# Flying Bucks! Ain't No Such Thing As Flying Bucks!



## DRB1313 (Sep 3, 2009)

Well at Cades Cove there is!!
I ended up getting series of 4 different Bucks Jumping a fence.
Heck, I even got a Bear jumping a fence
May have over saturated this one, Let me know.
99.99999%Full Frame 70-200@125mm f2.8@1/250sec. ISO800 plus some sloppy clone work.
Hope Ya Enjoy


----------



## Lee Woodie (Sep 3, 2009)

What do they call that critter a fence hopper Great capture and composition


----------



## FERAL ONE (Sep 3, 2009)

saturation looks good to me bro !!! rich , good color and perfect light !!!  sweet shot , you gotta be proud !!!


----------



## mauk trapper (Sep 3, 2009)

That is great!


----------



## StriperAddict (Sep 3, 2009)

§ **Complete the following**
1 > Check each statement against the Cades Cove fence-jumping thread and answer yes or no, quoting the words from the thread that decide it: (a) The shot was taken at 125mm with a 70-200 lens. (b) The poster captured a series of three bucks jumping a fence. (c) FERAL ONE felt the saturation was too heavy.
2 > Carry the Cades Cove fence-jumping thread forward from the point where it stops.
The data that comes next has no connection to the Cades Cove fence-jumping thread.

§ **Dataset extract**

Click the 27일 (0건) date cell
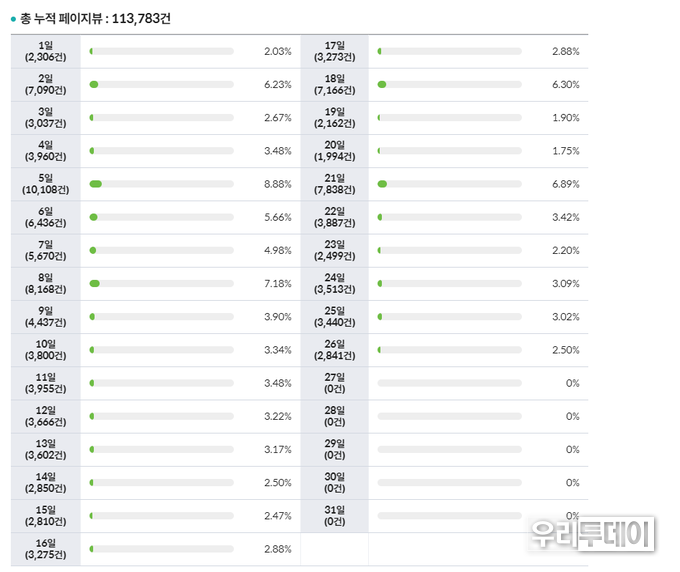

§ **Task results**
1 >
(a) Yes: "70-200@125mm"
(b) No: "series of 4 different Bucks Jumping a fence"
(c) No: "saturation looks good to me bro"

2 >
David, the word 'sloppy' just doesn't come to mind (in any of your shots), this one's a keeper!  Perfect capture!


----------



## quinn (Sep 3, 2009)

Very sweet shot.I hope to see the same thing ....on the 12th


----------



## cornpile (Sep 3, 2009)

Thats mag material,you got to have a fast finger to get that shot


----------



## LOVEMYLABXS (Sep 3, 2009)

UP UP and AWAY hey ya need a multi colored hot air ballon in the back ground   J/K really nice


----------



## Beanie24 (Sep 3, 2009)

"I'm outta here,that crazy man with the camera is at it again"
Great shot!


----------



## Freddy (Sep 3, 2009)

Favorite Yet. 
Note to self - get out and take some pics.


----------



## wvdawg (Sep 3, 2009)

Great action- beautiful shot.  Can I follow you around in about 8 days?


----------



## DRB1313 (Sep 3, 2009)

wvdawg said:


> Great action- beautiful shot.  Can I follow you around in about 8 days?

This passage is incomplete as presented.